# 1982 Squier JV Precission Bass '62 Reissue



## geckodog (Apr 9, 2007)

*1982 Squier JV Precision Bass '62 Reissue*

Hey, I have a 1982 Squier JV Precision Bass '62 Reissue. I know that the JV Strats are worth a fortune, but what about the P-Bass? Any idea of what they are worth? There's not a lot of info around on them and doesn't seem to be anything on ebay at the moment, or for the last year for that matter. I am concidering trading mine and don't really what to lose out.


----------



## Baconator (Feb 25, 2006)

geckodog said:


> Hey, I have a 1982 Squier JV Precision Bass '62 Reissue. I know that the JV Strats are worth a fortune, but what about the P-Bass? Any idea of what they are worth? There's not a lot of info around on them and doesn't seem to be anything on ebay at the moment, or for the last year for that matter. I am concidering trading mine and don't really what to lose out.
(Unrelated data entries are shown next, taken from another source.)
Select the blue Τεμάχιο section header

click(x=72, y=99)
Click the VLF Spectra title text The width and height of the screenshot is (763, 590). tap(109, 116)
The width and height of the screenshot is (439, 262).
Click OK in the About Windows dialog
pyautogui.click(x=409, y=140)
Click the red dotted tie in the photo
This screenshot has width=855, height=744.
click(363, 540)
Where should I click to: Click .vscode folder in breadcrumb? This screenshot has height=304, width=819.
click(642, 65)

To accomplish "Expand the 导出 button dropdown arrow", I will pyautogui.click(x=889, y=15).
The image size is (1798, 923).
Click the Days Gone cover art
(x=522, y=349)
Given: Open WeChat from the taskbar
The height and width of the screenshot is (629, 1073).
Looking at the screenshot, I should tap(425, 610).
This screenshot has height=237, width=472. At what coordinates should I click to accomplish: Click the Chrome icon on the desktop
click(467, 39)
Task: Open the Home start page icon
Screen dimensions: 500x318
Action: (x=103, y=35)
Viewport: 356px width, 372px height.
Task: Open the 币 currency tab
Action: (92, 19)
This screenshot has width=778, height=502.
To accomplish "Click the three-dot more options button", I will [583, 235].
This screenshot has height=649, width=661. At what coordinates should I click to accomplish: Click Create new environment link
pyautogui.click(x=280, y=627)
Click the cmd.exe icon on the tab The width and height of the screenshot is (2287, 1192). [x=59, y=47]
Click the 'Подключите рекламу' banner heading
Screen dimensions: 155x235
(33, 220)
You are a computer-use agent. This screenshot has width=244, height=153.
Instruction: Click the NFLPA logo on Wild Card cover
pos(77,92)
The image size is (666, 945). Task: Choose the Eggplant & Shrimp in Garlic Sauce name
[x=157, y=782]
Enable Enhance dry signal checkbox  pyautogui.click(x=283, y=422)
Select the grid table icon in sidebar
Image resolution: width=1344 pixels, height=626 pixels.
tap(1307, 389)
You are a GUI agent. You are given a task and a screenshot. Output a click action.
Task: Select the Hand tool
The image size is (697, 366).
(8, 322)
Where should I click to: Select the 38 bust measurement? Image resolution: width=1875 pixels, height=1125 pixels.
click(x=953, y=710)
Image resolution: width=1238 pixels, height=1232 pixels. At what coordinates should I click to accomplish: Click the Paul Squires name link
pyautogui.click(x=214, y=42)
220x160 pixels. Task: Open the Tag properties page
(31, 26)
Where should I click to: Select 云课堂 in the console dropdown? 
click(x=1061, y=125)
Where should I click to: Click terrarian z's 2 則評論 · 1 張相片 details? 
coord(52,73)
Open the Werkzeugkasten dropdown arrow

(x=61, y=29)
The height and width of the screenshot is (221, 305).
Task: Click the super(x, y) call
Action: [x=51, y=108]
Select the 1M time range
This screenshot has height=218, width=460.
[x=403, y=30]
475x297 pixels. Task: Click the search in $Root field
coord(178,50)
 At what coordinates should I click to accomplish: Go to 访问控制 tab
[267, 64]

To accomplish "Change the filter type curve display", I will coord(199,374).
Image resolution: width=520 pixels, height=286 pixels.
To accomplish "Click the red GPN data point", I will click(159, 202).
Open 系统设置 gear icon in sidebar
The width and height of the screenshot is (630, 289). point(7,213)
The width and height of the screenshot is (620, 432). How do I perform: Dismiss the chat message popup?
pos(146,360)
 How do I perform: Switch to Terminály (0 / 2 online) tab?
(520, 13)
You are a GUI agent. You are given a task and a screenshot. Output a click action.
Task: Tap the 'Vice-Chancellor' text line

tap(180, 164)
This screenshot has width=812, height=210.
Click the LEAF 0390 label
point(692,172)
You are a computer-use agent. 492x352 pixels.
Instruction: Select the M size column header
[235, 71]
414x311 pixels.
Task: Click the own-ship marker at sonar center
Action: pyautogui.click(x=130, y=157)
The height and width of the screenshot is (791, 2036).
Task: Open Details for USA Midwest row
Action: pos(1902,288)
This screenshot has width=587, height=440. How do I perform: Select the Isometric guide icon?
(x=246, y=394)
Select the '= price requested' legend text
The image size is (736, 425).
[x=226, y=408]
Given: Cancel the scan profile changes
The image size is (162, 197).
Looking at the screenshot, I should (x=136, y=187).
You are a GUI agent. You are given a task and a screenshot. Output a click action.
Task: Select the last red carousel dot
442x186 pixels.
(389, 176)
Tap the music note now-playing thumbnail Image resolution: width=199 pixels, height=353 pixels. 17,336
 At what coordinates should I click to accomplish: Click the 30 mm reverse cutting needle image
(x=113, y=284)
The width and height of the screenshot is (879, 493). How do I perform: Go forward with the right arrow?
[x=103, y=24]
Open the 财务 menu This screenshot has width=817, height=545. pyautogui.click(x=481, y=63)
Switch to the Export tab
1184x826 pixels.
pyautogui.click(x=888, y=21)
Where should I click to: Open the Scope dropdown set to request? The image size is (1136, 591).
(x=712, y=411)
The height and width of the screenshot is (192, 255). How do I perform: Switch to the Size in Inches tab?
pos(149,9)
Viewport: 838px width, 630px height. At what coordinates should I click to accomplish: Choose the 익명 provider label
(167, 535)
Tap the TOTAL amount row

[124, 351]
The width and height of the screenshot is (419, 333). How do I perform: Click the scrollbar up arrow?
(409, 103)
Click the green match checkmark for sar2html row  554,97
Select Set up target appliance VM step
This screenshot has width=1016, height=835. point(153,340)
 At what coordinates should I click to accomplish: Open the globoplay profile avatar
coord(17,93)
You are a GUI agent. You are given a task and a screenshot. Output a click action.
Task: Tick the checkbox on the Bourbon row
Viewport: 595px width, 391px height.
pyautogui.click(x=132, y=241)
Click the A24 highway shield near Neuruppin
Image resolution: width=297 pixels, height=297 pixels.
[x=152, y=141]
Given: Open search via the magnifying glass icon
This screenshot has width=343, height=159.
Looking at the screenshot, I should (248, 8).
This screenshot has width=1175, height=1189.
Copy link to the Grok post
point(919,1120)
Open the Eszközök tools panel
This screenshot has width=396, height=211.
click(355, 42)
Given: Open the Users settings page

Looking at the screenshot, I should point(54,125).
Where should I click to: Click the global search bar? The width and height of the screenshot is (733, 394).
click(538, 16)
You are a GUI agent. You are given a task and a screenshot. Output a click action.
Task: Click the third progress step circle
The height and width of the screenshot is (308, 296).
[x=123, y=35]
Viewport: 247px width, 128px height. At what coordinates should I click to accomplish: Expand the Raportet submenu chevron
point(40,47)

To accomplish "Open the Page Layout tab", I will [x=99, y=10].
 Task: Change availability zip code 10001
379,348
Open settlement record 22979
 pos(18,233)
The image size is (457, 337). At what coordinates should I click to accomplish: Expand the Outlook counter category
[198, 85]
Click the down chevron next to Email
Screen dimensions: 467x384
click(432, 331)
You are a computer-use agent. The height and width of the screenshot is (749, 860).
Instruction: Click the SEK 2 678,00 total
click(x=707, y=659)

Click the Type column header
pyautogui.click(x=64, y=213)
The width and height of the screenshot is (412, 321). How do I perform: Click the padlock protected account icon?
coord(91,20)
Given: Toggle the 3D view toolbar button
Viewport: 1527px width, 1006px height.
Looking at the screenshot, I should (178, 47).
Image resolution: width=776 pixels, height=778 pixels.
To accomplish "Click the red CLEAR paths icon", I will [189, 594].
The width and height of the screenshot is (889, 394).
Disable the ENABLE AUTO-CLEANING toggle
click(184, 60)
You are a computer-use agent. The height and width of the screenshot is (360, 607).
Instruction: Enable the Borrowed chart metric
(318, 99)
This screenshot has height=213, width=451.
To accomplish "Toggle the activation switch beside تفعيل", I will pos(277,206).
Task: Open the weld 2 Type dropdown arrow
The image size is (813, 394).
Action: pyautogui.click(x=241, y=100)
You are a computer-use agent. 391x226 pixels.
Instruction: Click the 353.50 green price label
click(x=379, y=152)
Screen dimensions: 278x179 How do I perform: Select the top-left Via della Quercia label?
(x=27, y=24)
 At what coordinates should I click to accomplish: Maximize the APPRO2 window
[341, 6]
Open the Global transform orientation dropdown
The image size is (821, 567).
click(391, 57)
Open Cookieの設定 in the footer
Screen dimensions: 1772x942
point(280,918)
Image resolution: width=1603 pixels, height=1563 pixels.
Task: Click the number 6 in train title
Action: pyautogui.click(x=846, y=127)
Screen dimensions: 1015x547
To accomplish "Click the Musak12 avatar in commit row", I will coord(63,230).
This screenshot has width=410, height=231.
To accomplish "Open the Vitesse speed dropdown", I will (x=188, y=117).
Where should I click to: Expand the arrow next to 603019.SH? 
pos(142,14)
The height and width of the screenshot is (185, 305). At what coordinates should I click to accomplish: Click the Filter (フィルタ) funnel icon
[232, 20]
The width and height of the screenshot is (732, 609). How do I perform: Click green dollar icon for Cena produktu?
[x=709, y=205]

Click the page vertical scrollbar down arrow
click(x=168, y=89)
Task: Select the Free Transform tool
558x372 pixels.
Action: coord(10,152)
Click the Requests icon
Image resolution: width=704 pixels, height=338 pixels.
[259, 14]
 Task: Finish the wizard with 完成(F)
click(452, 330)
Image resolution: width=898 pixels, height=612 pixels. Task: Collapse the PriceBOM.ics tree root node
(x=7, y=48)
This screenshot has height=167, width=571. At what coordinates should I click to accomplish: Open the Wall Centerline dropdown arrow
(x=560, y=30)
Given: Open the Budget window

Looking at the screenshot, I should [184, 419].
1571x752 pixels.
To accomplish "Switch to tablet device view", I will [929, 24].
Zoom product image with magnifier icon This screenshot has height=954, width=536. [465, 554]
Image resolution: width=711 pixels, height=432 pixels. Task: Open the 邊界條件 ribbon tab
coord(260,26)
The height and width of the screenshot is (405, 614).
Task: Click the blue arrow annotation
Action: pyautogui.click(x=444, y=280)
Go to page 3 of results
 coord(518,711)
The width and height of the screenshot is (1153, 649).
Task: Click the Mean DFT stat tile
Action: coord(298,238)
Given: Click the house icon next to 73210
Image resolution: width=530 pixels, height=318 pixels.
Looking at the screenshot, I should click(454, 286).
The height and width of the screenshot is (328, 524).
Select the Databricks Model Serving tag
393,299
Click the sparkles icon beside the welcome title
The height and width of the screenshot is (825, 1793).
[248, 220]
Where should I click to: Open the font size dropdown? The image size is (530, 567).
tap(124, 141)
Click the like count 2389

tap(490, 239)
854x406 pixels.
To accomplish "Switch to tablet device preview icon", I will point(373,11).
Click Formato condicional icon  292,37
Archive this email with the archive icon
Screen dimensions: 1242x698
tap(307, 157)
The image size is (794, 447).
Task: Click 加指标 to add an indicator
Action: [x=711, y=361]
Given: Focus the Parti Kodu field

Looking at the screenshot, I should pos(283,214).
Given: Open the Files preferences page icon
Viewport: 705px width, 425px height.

The ones I've seen have listed for anywhere from $700-$1100 depending on the store and condition. The ones I've seen have been nice instruments that would pass for US vintage instruments as far as playability and sound. What are you thinking of trading it for? You'd probably have better luck selling it separately IMO, but I could be wrong.


----------



## geckodog (Apr 9, 2007)

for a MIJ '69 reissue thinline tele 50th anniversary. And paying some money as well. My bass needs a tiny bit of fret work. They aren't worn, it just has the 15th that needs to be pushed back in a little bit because its making it a dead fret. 


hmm, 700-1100 hey? I wasn't expecting it that high. I'm getting basically $600 worth for the trade. It's a pretty nice tele though,m but then again so is the bass.


----------



## SCREEM (Feb 2, 2006)

go for it...sweet looking tele None

http://cgi.ebay.ie/Squier-JV-Fender...temZ130098716833QQcategoryZ4713QQcmdZViewItem

http://www.talkbass.com/forum/showthread.php?t=239660


----------



## geckodog (Apr 9, 2007)

Thanks man, nice find on those links.


----------